Un’altra pellicola che gioca tra due piani, quello privato e pubblico, è 24 Wochen (24 settimane) di Anne Zohra Berrached, giovane regista di 34 anni, al suo secondo lungometraggio. Si tratta dell’unico film tedesco in concorso e il titolo si riferisce al numero di settimane entro il quale è concesso l’aborto secondo le leggi dello stato tedesco. Protagonisti del film sono una coppia dello spettacolo, lei comica di successo, lui il suo manager. Astrid (Julia Jentsch, già orso d’argento nel 2005) è incinta e mostra fiera la sua gravidanza durante gli show televisivi, fino a quando non scopre che il nascituro è affetto da sindrome di down. La storia segue le delicate fasi affrontate da Astrid e il marito all’indomani delle analisi, in un alternarsi di coraggio e smarrimento, desiderio di maternità e frustrazione. Il film mostra un impianto solido e un cast all’altezza, conservando una sobrietà tutta continentale nel trattare un simile argomento. Rimane forse il rimpianto per non aver sfruttato fino in fondo il conflitto tra vita pubblica e privata della protagonista e di aver trattato la vicenda in modo troppo schematico, affermando eccessivamente un intento puramente educativo della pellicola. Resta comunque un lavoro importante, che fa luce su un tema più che mai controverso senza perdere mai il dovuto equilibrio.

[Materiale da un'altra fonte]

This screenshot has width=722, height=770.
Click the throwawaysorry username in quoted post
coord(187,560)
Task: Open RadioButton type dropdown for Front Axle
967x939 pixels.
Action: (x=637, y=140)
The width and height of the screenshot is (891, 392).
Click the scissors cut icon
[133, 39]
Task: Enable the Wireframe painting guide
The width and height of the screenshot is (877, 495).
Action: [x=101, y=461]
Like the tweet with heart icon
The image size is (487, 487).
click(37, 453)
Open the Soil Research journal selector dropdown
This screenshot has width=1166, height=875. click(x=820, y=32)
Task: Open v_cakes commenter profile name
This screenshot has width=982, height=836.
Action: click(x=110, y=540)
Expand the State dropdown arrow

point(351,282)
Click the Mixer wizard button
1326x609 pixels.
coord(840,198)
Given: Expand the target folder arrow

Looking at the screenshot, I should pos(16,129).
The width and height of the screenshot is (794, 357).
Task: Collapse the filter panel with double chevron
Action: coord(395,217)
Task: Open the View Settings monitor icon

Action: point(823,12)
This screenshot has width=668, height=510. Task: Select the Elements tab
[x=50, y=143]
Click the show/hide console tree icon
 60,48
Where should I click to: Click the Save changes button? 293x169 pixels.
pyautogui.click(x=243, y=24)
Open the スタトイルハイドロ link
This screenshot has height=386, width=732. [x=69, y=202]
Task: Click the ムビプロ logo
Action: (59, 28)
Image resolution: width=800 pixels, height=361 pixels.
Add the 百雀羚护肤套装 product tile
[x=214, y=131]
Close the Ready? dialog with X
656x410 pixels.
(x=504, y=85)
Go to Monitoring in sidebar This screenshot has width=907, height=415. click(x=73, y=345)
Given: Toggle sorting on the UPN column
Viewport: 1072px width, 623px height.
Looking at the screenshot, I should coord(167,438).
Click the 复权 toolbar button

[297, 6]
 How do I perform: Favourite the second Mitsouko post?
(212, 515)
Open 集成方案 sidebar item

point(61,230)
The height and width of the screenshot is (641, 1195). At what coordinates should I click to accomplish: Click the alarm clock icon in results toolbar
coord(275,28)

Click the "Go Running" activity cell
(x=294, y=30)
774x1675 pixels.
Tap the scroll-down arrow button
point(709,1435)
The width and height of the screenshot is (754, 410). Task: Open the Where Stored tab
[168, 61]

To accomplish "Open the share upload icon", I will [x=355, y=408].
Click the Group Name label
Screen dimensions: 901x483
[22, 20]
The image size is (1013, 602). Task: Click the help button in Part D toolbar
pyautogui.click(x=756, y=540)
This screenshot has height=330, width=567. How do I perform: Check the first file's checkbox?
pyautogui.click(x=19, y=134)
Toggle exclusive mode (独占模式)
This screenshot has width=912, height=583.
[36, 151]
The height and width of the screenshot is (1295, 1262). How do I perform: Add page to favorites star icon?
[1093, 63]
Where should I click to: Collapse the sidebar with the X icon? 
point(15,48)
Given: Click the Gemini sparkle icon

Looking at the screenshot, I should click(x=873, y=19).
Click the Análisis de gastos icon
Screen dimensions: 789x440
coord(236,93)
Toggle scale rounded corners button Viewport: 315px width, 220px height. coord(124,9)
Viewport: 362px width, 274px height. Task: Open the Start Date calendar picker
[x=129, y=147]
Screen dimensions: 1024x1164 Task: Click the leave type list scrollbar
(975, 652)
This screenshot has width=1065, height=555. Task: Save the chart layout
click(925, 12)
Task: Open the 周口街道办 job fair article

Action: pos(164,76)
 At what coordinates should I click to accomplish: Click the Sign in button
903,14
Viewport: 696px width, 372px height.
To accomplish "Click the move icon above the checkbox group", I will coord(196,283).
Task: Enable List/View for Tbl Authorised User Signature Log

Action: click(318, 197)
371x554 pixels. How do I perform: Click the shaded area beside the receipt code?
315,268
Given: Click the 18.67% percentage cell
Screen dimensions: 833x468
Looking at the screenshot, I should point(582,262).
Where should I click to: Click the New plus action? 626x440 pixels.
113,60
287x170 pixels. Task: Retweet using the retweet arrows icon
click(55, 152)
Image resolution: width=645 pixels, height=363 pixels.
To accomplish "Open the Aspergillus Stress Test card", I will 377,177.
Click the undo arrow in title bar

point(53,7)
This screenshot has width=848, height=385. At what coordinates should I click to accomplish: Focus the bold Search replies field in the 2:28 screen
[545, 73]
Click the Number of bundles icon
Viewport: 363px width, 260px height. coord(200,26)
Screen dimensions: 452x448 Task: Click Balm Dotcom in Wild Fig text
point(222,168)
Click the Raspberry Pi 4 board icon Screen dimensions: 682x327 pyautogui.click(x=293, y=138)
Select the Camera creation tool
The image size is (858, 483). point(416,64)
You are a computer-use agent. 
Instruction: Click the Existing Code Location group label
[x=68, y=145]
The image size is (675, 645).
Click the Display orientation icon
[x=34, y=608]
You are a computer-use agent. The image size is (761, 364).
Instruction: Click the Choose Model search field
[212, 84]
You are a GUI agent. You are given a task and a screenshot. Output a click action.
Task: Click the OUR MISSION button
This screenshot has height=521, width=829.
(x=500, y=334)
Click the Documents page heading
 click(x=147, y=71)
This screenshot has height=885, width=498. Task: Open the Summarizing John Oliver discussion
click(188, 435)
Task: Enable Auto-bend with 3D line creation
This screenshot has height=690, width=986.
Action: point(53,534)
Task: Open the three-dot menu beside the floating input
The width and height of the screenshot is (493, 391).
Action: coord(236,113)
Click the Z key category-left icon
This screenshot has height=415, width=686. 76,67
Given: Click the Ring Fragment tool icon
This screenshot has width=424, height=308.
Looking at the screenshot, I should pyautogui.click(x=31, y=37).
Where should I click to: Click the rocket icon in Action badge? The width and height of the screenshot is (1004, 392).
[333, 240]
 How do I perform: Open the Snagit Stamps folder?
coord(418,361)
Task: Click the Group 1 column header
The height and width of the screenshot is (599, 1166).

Infine abbiamo Fuocoammare, il film italiano in concorso diretto da Gianfranco Rosi, già vincitore a Venezia con Sacro Gra. Il regista nato ad Asmara, Eritrea, sceglie come soggetto l’isola di Lampedusa e i suoi abitanti. Si Torna quindi al racconto di luoghi che non possono permettersi una narrazione: le terre di confine, le zone di transito dove la vita scorre per raggiungere altre mete, forse una casa. Rosi ha passato svariati mesi sull’isola, a stretto contatto coi locali, raccogliendo quotidianamente del materiale che solo in una seconda fase, quella del montaggio, avrebbe assunto una forma meno magmatica. Il suo è un racconto più per immagini che per dialoghi e come afferma lo stesso Rosi, nel suo campo ci si affida sempre al “dio dei documentaristi”, che in un momento qualunque, concede l’inquadratura perfetta. Rosi tende a immergersi nei luoghi che descrive, quasi a mimetizzarsi, fino a scomparire del tutto. Grazie a questo suo modo discreto di porsi in relazione con il’oggetto delle sue inquadrature, il regista riesce a preservare una naturalezza inattesa nei suoi personaggi e a cogliere momenti di fragorosa verità. Rosi ci introduce nelle case degli isolani, mostra la loro paradossale distanza da ciò che avviene sul mare a pochi chilometri dalla loro abitazione, non per una qualche forma di disinteresse, ma per una netta separazione tra Lampedusa e le vicende del suo mare. Il ragazzino Samuele, la nonna Maria e il medico Bartolo offrono i volti di un microcosmo pieno di umanità e autentica generosità, a pochi metri dall’orrore del mare, descritto anch’esso da Rosi con estremo rispetto, senza però indugiare di fronte all’incubo – la scena dei cadaveri ammassati a decine nella stiva – e stabilire infine un contatto con i migranti, fotografandoli in situazioni privi di ammorbante retorica.

La Berlinale 2016 si conferma quindi festival di film necessari, forse non imprescindibili ma essenziali nel portare nuovi contribuiti sui temi di attualità più dibattuti. Potremmo chiamarlo cinema di servizio, ma non renderebbe giustizia a questi registi in grado di distillare in immagini lo spirito del tempo.